[What is needed]
Reproduce verbatim the forum exchange below about spellcasting in the Mage sub-classes.

── Page extract

The Wizard gets schools, the Sorcerer gets bloodlines, and the Warlock gets pacts.
No, that is not what is happening. Each individual sub-class is getting a completely different spellcasting system.
If my "system" you mean "fluff to describe how it is done, whether it needs certain components, what it looks like in the world, etc.." then yeah, but I don't see that as a big deal. But if you mean each one gets a different quantity and spell/psy level at each experience level, I disagree. I think they will be sharing the same chart for quantities, and what level of spell/psy they get at those experience levels.
The Mage class shares the hit points, attack, Esoteric Knowledge, Scribe Scrolls, Brew Potions, and the feat progression.
Yes, though I strongly suspect the final version will switch "scribe scroll, brew potion" to simply be "class ability" with a sub-class list of which ability they can get at that level. I know Mearls said they will get scribe scroll/brew potion in his off-the-cuff tweeted answer, but then he grants it might be wonky for some sub-classes (like sorcerer), and I am thinking that leads to simply a broader designation of "class ability" or "class sub-feat" or something on that line in the chart, and then each sub-class will list which ability/sub-feat it can get. So for example (off the top of my head) mage and warlock gets brew potion, while at that same level psion gets detect creature, warlock gets improved pact ability, etc..

────
── Information provided

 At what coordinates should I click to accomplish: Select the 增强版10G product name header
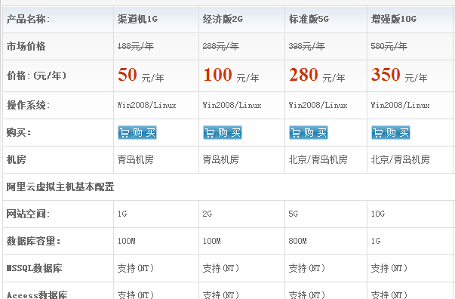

────

[Finished task]
The Wizard gets schools, the Sorcerer gets bloodlines, and the Warlock gets pacts.
No, that is not what is happening. Each individual sub-class is getting a completely different spellcasting system.
If my "system" you mean "fluff to describe how it is done, whether it needs certain components, what it looks like in the world, etc.." then yeah, but I don't see that as a big deal. But if you mean each one gets a different quantity and spell/psy level at each experience level, I disagree. I think they will be sharing the same chart for quantities, and what level of spell/psy they get at those experience levels.
The Mage class shares the hit points, attack, Esoteric Knowledge, Scribe Scrolls, Brew Potions, and the feat progression.
Yes, though I strongly suspect the final version will switch "scribe scroll, brew potion" to simply be "class ability" with a sub-class list of which ability they can get at that level. I know Mearls said they will get scribe scroll/brew potion in his off-the-cuff tweeted answer, but then he grants it might be wonky for some sub-classes (like sorcerer), and I am thinking that leads to simply a broader designation of "class ability" or "class sub-feat" or something on that line in the chart, and then each sub-class will list which ability/sub-feat it can get. So for example (off the top of my head) mage and warlock gets brew potion, while at that same level psion gets detect creature, warlock gets improved pact ability, etc..